Selected extract>
**********
Mid-Bass Horn Cabinet No.1274

In this blog post I would like to feature full objective test data on the Mid-Bass Horn Cabinet No.1274.  

1274 includes the following features:

  • Dual B&C 12PE32 per cabinet 
  • 109dB sensitivity @ 1watt (4v)
  • 16ohm nominal impedance  
  • 110Hz-450Hz ±2dB 
  • Compact folded design
  • 100dB Maximum SPL (Less than 0.30% Intermodulation Distortion)  
  • 110dB Maximum SPL (Less than 1% Intermodulation Distortion) 
  • 120dB Maximum SPL (Less than 10% Intermodulation Distortion) 

Construction

The 1274 mid-bass is constructed from 27 layers of 24mm thick baltic birch plywood.  Each layer is CNC machined and assembled with threaded rod.  The top and bottom layers are constructed from 50mm thick solid walnut.  Each of the two drivers are housed in a 25 liter sealed chamber.  Each driver faces directly down the horn throat.   The horn profile is designed carefully in using hornresp horn simulation software.  CNC cutting was done on my CNC and only required basic 2-axis machining. 

Physical Dimensions

Below is a general assembly drawing of the 1274 mid-bass cabinet.  The ES-290 Biradial is positioned at an 840mm (33") listening height while the ES-1200 Biradial is positioned at a 1030mm (40.50") listening height. 

Below are some render images:

 

Construction Photos 

Below are some photos of the construction process.  Please note this images are not of the finished product.  The photos don't show walnut top/bottom plinths or sanding or staining.  

Below is the horn dry assembled for testing purposes, unstained and without the walnut top/bottom plinths.  My projector remote control is shown for scale.  The subwoofer drivers on the left of the photo are 15". 

Objective Test Data

Frequency Response 

Below is the frequency response.  I'm getting ±2dB from 110Hz - 450Hz.  Above 450Hz we see a gentle 12dB/octave falling response.  Below 110Hz we also see a 12dB/octave slope although is falls a little steep just below 110Hz.  Please note that these measurements were taken in my studio with the mic placed at 30cm from the horn mouth.  I did not gate the frequency response so I am likely getting some room interaction causing some peaks and dips in the response. 

Step Response 

The step response is generally well behaved.

Burst Decay 

The burst decay shows nothing significant in terms of resonances.  The vertical scale has been increased to -35dB to highlight performance.
**********
Material supplied>
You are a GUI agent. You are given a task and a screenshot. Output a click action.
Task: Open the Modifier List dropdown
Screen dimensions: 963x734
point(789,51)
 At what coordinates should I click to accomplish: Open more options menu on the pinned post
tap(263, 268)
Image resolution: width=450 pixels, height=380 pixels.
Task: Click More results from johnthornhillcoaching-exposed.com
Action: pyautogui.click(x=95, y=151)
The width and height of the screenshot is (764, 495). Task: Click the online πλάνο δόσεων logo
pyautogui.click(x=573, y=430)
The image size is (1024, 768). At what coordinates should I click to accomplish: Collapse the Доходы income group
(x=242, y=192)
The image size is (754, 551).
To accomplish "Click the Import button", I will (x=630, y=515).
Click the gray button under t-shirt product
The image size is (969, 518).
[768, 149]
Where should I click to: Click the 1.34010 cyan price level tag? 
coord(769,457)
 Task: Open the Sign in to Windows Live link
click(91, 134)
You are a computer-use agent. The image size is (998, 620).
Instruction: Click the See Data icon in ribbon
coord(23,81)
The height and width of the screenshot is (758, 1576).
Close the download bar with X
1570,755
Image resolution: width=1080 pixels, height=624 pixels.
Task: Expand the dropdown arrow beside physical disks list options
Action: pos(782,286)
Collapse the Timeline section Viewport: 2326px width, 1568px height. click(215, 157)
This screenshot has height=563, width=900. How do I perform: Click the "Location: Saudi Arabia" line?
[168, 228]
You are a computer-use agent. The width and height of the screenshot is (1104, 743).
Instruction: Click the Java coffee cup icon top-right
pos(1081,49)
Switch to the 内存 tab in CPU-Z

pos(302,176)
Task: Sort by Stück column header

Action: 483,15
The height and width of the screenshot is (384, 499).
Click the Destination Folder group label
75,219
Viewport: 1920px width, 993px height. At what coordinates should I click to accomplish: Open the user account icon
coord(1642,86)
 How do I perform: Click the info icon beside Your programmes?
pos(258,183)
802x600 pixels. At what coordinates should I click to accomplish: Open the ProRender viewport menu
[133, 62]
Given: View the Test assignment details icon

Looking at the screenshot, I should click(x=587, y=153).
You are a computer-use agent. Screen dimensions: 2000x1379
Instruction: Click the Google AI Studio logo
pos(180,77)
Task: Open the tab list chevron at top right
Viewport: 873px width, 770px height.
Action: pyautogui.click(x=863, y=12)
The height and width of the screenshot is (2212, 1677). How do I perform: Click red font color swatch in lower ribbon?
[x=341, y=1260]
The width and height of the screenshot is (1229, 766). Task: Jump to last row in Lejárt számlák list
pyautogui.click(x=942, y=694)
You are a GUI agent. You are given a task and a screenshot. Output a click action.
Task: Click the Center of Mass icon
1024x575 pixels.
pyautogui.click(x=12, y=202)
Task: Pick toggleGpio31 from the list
**********
Required tasks>
a. In one to three sentences, explain why, according to the horn cabinet post, the measured frequency response likely shows some peaks and dips.
b. Pick up the horn cabinet post after its last sentence and keep writing.
The items have nothing to do with the horn cabinet post.

Responses>
a. The response was measured in the studio with the mic 30cm from the horn mouth and was not gated. This likely let room interaction add some peaks and dips.

b.
Impedance Sweep 

Below is the impedance sweep.  The fundamental system resonance is 56Hz. The rear chamber is 25 liters for each driver.  This keeps the FS an octave below the Fc (Horn cutoff frequency) for a flat phase response across the horn's frequency bandwidth (110Hz-450Hz).

Harmonic Distortion

Below is a harmonic distortion sweep at various SPL levels.  Generally the mid-bass horn achieves HD levels well below 0.1%.  I placed my mic right at the horn mouth which caused a slight falling response past 200Hz. 

Harmonic Distortion 90dB SPL @ 1 meter shown below:

Harmonic Distortion 95dB SPL @ 1 meter shown below:

 Harmonic Distortion 100dB SPL @ 1 meter shown below:

Intermodulation Distortion 

Below is the intermodulation distortion sweep.  I conducted the sweep at 100dB SPL at 1 meter. For the sake of comparison I've directly tested against a well regarded 15" mid-bass (RCF L15-554K).  My mid-bass cabinet has about 50% less IM distortion than the RCF Mid-bass driver. It should be noted as well that the RCF uses copper shorting rings to reduce IM distortion while the 1274's  B&C 12PE32 drivers do not. It stands to reason that the 1274 mid-bass could see even better IMD figures if using drivers with copper shorting rings. 

As a side note, low intermodulation distortion is strongly correlated to perceived clarity (1, 2).  

 

 

References 

(1) Newell, P. (2017) Recording Studio Design (4th Ed) Routledge 

(2) Voishvillo, Alexander, ‘Assessment of Loudspeaker Large Signal Performance – Comparison of Different Testing Methods and Signals’, presented at the 111th Convention of the Audio Engineering Society, Contribution to the Task Group SC-04-03-C, New York, USA (December 2001)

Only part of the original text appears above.